**TASK DESCRIPTION**
Please reproduce the passage of the maid-of-honor article below word for word, from "You may be closest" to "a difficult position?".

┌─ TEXT TO READ

5 Questions to Ask Yourself Before Choosing Your Maid of Honor

Bridesmaids, Etiquette

Ask any bride-to-be with more than one sister or best friend, and she'll tell you there can be too much of a good thing. Because when you're surrounded by wonderful women whom you love, it can make choosing your maid of honor downright difficult.

"A bride to be should first select her maid of honor with her heart," says Julie Blais Comeau, etiquette expert and the author of Etiquette: Confidence & Credibility. "The decision should feel good and right." But there are some practical things to consider, too. Here are five questions every bride torn between multiple maid-of-honor-options should ask herself:

1. How close am I really to each woman?
"Your maid of honor should be someone you feel very close to and envision in your life for years to come," explains Comeau. This mayeliminate some friends from your crowded choices.

2. Who is most likely to give me the support and attention I need?
You may be closest to your sister, but if she just welcomed a newborn into her family, she may not have the time — or the shut-eye! — needed to plan showers, shopping adventures and a bachelorette bash.

3. Do any of my friends get easily offended or emotional?
"This is a time that you don't need a dramatic friend who will add to your stress level when something goes wrong," Comeau says. "On the other hand, you want to select a maid of honor who can take charge for you and make decisions without being shy or nervous."

See More: The 6 Biggest Etiquette Mistakes Brides Make

4. Will my wedding put any of my options in a difficult position?

└─
┌─ DATA PROVIDED

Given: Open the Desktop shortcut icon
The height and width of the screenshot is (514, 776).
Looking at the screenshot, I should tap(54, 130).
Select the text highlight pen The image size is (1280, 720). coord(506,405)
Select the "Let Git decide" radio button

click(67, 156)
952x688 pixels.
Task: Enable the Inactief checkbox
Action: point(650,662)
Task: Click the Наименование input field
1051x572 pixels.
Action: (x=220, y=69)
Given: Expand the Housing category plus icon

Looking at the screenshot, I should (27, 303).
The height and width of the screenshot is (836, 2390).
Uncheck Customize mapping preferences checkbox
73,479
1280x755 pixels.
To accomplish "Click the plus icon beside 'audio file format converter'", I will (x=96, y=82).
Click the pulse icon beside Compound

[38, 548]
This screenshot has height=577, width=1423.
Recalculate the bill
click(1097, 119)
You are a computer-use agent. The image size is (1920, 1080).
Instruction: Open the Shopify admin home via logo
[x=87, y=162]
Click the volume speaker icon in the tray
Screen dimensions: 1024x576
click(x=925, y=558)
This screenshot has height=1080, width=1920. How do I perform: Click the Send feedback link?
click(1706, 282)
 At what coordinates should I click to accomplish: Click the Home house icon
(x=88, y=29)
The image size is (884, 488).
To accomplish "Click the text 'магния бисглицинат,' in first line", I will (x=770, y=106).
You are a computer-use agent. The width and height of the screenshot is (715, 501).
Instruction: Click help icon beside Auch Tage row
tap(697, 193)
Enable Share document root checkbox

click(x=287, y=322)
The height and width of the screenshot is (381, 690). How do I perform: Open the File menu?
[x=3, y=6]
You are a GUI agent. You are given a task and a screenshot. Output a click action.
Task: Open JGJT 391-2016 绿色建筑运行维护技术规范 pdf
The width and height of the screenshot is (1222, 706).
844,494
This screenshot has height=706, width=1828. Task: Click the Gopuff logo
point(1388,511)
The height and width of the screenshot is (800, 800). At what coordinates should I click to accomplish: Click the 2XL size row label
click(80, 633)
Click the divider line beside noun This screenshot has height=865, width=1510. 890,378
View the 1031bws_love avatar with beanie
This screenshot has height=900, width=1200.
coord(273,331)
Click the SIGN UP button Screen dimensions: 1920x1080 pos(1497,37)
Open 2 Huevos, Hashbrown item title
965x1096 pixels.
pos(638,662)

└─

**RESULT OF THE TASK**
You may be closest to your sister, but if she just welcomed a newborn into her family, she may not have the time — or the shut-eye! — needed to plan showers, shopping adventures and a bachelorette bash.

3. Do any of my friends get easily offended or emotional?
"This is a time that you don't need a dramatic friend who will add to your stress level when something goes wrong," Comeau says. "On the other hand, you want to select a maid of honor who can take charge for you and make decisions without being shy or nervous."

See More: The 6 Biggest Etiquette Mistakes Brides Make

4. Will my wedding put any of my options in a difficult position?